Deputy Director Mu Changchun said that PBoC’s digital currency “can now be said to be ready,” he told the news outlet, and a prototype was successfully developed that uses the blockchain architecture. He was unclear, however, when the digital currency might actually launch.
Changchun made the announcement at the China Finance 40 Forum. He said in addition to blockchain, the digital currency will have a two-tier operating system to cater to China’s “complex economy with a vast territory and a large population.” He added that this will improve accessibility and adoption rates among the public, as well as promote innovation.

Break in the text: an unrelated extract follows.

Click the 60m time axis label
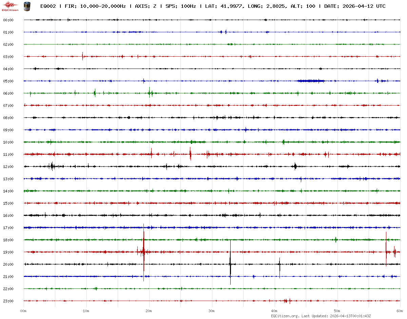The width and height of the screenshot is (407, 319). coord(400,311)
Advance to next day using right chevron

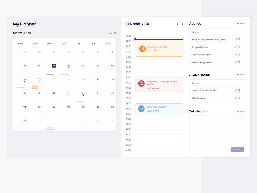click(182, 24)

The digital currency is intended for “small-scale retail high-frequency business scenarios,” he said. It won’t mimic crypto because it uses a more complex structure.
PBoC has said that the possible launch of Facebook’s Libra could speed up the bank’s development of its own digital currency. If Libra becomes widely used for international payments, Wang Xin, head of the research bureau at the PBoC, questioned “would it … accordingly have a large influence on monetary policy, financial stability and the international monetary system?”
As a result, Wang said PBoC has been giving the situation “high attention.”
“We had an early start … but lots of work is needed to consolidate our lead,” Wang said at an event at Peking University’s Institute of Digital Finance July 8. He didn’t reveal when it will be ready to hit the market.
PBoC hosted a video conference on Aug. 2 to discuss its priorities for the second half of 2019, saying cryptocurrencies will be closely monitored. It suggested that it should accelerate the research and development of its digital currency. Additionally, the bank said that it should strengthen financial risk remediation as well as its policy propaganda interpretation and respond quickly to social concerns.